FutureDrAtkins: My family would have no idea who half of these people are because they have never met them. Good idea though!
Post # 6
OMG! that is crazy!! Thankfully we have not had this worry! What is wrong with people, if you didnt get an invite you cant just crash a wedding. Maybe make you rethink some friendships eh!
Good luck! I would definitely have some sort of security set up… but dont be afraid to ask people to leave!
Post # 7
My mom’s cousin’s widow (who lives about 5 hours from where I am getting married) told us last weekend that she told her daugther they are coming to see me get married whether they are invited or not. I don’t think they actually will. And no they aren’t on the list. Mom didn’t invite them to her wedding for god sakes lol.
Post # 8
Meant2Bee: I was worried about the same thing, so I gave the venue a list. Actually I forgone the seating chart and went with a guest list to escort people to their seats. I had some attendants stand at the reception door and tell people their assigned table once their name was crossed off. I also informed them that if it’s an uninvited guest that that person must wait outside until a seat opens up (if a invited guest didn’t show, that actually didn’t happen, 100% of my guests arrived). I was told by my venue that they would close down the bar if they found out non-paid for guests were partying and drinking from the bar, since I had an open bar I paid for per adult guest. So it was vital that the venue stayed exclusive to just invited guests.
Post # 9
Absolutely give the venue your list! Especially if you’re covering the bar tab, there’s no way you should be paying for crashers.
Post # 10
Chances are they are screwing with you and just want you to worry that this will happen. If they were really intending to crash, most likely they wouldn’t announce it ahead if time. What did MOH reply?

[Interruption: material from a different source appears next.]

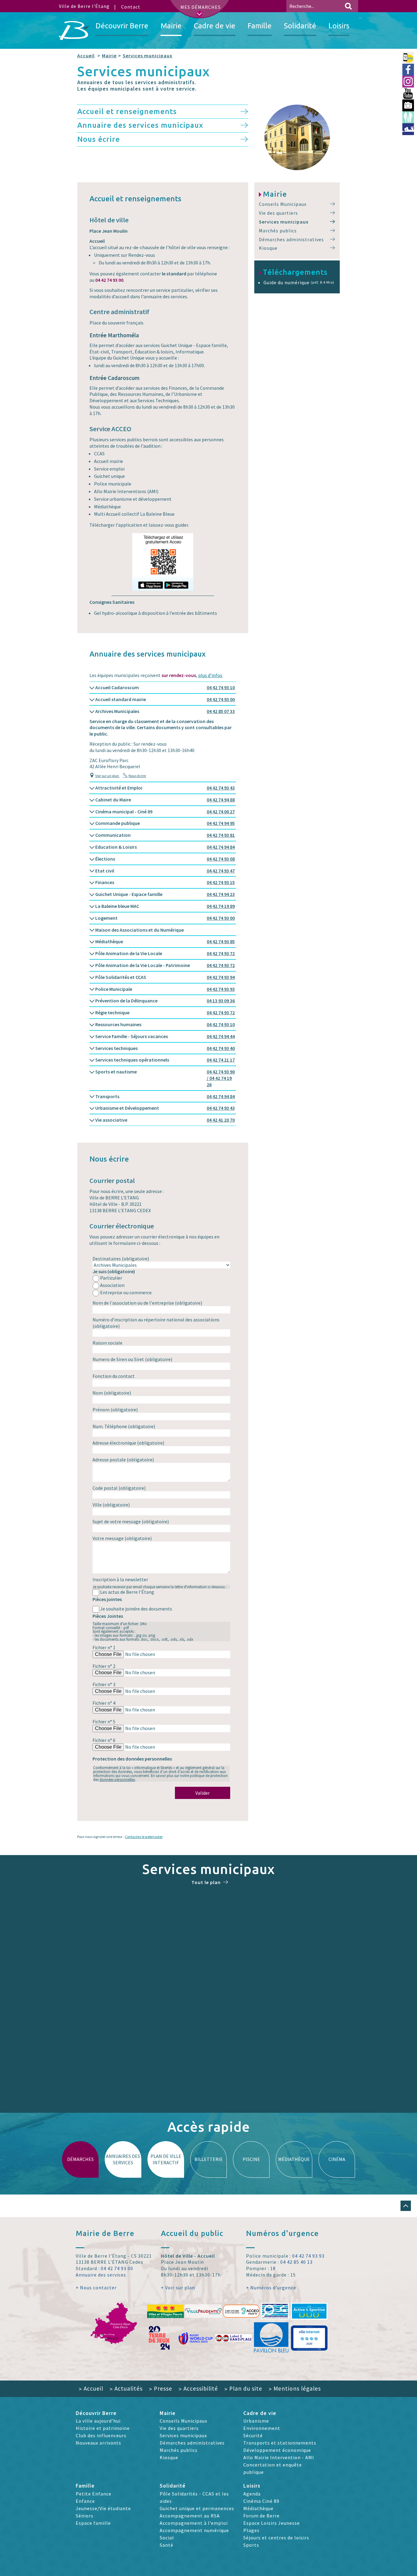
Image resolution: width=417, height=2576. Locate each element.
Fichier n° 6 (103, 1740)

I would call the person who texted personally and make it clear that you are limited for space and had to cut your numbers. And that it’s it’s not an open house or drop in kind of event.
On the very off chance that you think they are serious about making a big scene, it is not the job of the venue to keep lists or be your bouncer. You’d have to hire private security or have someone in your group handle it, hopefully with some measure of tact and diplomacy.
Post # 11
Another possibility is that they want to come to the ceremony, not the reception. Many services are open to the public, so maybe they are just assuming this is OK.
Post # 12
- Wedding: June 2014 - Twin Oaks Garden House
Uh i know how you feel. I have family who didnt get invited and say oh we are going. I had to say something. but i have a HUGE family.. like massive. im mexican. that should tell you something. im only having 80 people 90 tops at my wedding. we wanted it small (well thats super small for me) . also all my family is in AZ, NV, or TX and im in california. so i dont think people are going to pay $$$$ to come out here just to crash my wedding.
but i would have a list. and a backup plan. because its not $$$ coming out of their pocket its out of yours and people need to realize that. that just frustrates me. because being a upcoming bride….i know how much stress you are already under.